Lines before the one containing "The image size is (568, 615)." are left out; output the rest of the data exactly, through the final line.

**********

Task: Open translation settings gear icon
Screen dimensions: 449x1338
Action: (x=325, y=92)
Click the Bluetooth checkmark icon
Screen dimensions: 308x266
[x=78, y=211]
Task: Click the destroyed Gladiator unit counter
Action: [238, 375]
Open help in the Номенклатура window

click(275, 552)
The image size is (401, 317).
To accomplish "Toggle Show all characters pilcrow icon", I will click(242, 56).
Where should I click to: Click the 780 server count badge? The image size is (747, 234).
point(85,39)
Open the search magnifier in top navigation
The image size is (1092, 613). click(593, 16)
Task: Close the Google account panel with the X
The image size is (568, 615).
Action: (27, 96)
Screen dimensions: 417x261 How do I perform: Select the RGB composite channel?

**********

Your solution »
The image size is (568, 615).
Action: (27, 96)
Screen dimensions: 417x261 How do I perform: Select the RGB composite channel?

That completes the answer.